Nothing is more important and potentially more effective for marketing your restaurant than a quality website. Many elements go into creating effective restaurant websites, some of them visible, but a few are not. We’ve identified 7 problems we typically encounter with restaurant websites. They’re deadly, they’re sins, and they are surprisingly common. Chances are, your restaurant is committing at least one of these sins right now.

No Website

This has to be the deadliest sin. Too many restaurants are relying on third-party listing sites or delivery services for their online presence. Would you have someone you’ve never met greeting your guests as they entered your restaurant? Of course not. All too often, your restaurant’s first impression is your website. Why would you let someone else control that interaction? It’s a missed opportunity to turn casual browsers into customers.

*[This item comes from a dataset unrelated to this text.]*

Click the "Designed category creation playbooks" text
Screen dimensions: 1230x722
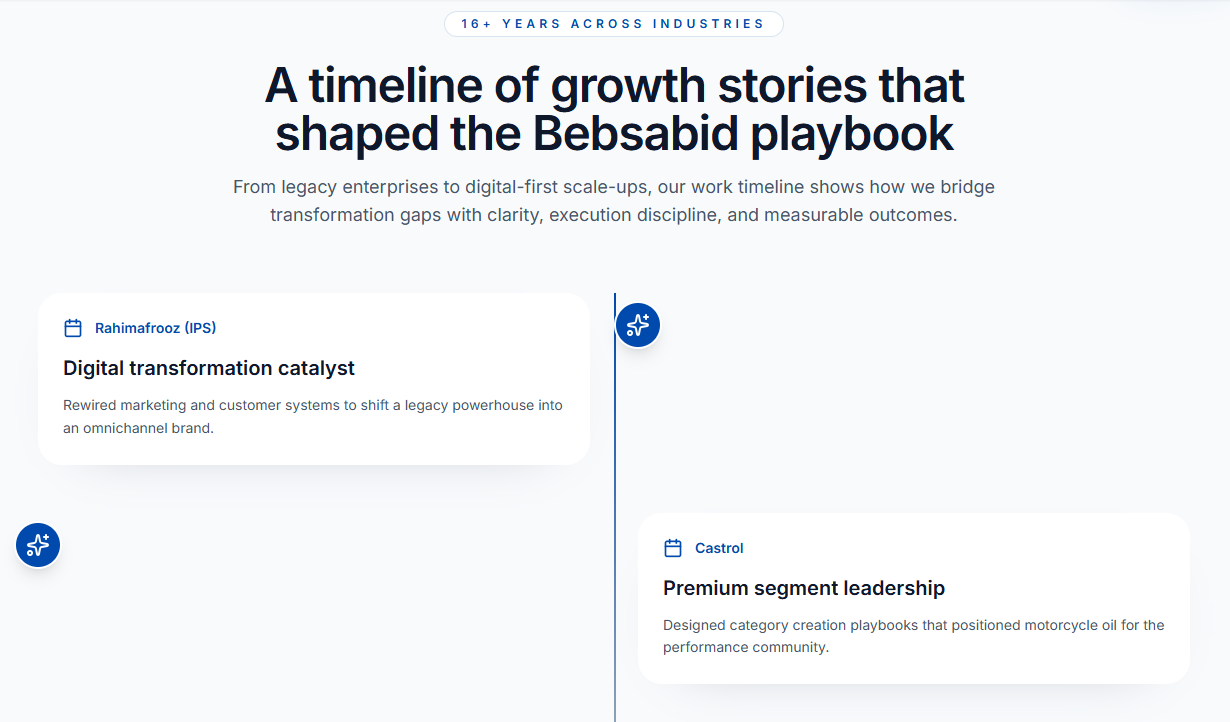[790, 625]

Having your own site means you choose the best photos of your food and environment and the messaging you convey to the potential customer. It ensures that you make the best impression possible and increases your chances of getting people in the door. If you do not have a website for your restaurant, read this article about why you need to get one.
7 Sins of Restaurant Websites - no website

In addition to the lack of control, sites like Yelp are more than happy to direct potential customers away from your restaurant to other recommendations and even paid ads.

Bad or No Photography

We could write an entire article on this one. Oh, wait… we did. The way food looks is important. If it wasn’t, why would you care how food was arranged on the plate. Before people taste or even smell food, they’ve decided whether they want to eat it based on what it looks like. Bright, clear, professional photos can make a good impression in an instant, while dark, muddy photos make food look unappetizing and will send browsers looking for another restaurant. If you take care of the quality of the food your restaurant serves people won’t believe it unless you take the same care in presenting it. In the case of your website, that means quality photography.
7 Sins of Restaurant Websites - bad photography

No photography might be preferable to bad photography. Which burger would you like to eat?.

No NAPH

The entire point of your website is to get people to your tables. Making the most important information readily available like your restaurant name, address, and phone number (NAP) is important on even the most basic site. We added the ‘H’ to this standard for hours. Research shows that location and hours are two of the top three things people are looking for when they visit a restaurant’s website (the third is menu). We usually put the NAPH in the footer of the website so it shows up on every page. Not only does it make it easier for customers, it will also help tremendously for your local search results.
7 Sins of Restaurant Websites - no NAPH

The name, address, phone number, and hours in the footer ensures that the information people seek the most is on every page.

Not Mobile-friendly

More and more people are on their phones right now, search for a place to eat. Many restaurants report up to 70% of their web traffic comes from mobile phones. It is absolutely essential that your website is mobile-friendly (or ‘responsive’ in industry terms). A responsive website ensures that browsers have an easy time navigating your website and finding the information they are looking for. NAPH and menus should be easy to find and read no matter what device the browser is on. Google has started placing importance on mobile-friendly sites by penalizing non-responsive sites in search results.

PDF Menu

PDF menus are bad. Period. They require website visitors to download the PDF file before viewing. This takes extra time and is never optimized for the screen the user is viewing the menu on. It is especially bad on mobile phones which require users to enlarge specific areas of the PDF to try to read the menu. Remember, the number one goal of your website is to allow users to find the information they are looking for as quickly and easily as possible. PDF menus are also bad for SEO as most of the content in PDF files are not readable by search engines like Google.

Outdated Information

Keeping your website up-to-date should be a no-brainer. But, apparently, it’s not. We’ve even seen sites with owner bios that were previous owners who sold the business several years ago. Contact information, specials, menus, and even photography should be kept up to date, but nothing is more important than your hours. It’s not hard to lose customers if your website says you’re open and they show up to find a ‘closed’ sign. Studies show that 65% of people never return after a bad experience. Also, make sure your all of your listings like Google My Business page and Yelp page are up to date.

No Basic SEO

In order for people to find your restaurant, you need to have at least some basic SEO (Search Engine Optimization). SEO is a specialty and most designers don’t include extensive SEO. But, like us, many do include the basics. What are those? Glad you asked. Each page should have a title and description relative to the content of the page. If your site is on the WordPress platform (and why wouldn’t it be?) there is a great plug-in called Yoast SEO that makes it easy to write a unique title and description for each page. You can also read our article about optimizing for local SEO.
7 Sins of Restaurant Websites - no SEO

SEO, especially local SEO makes sure your restaurant is found when people are searching in the area.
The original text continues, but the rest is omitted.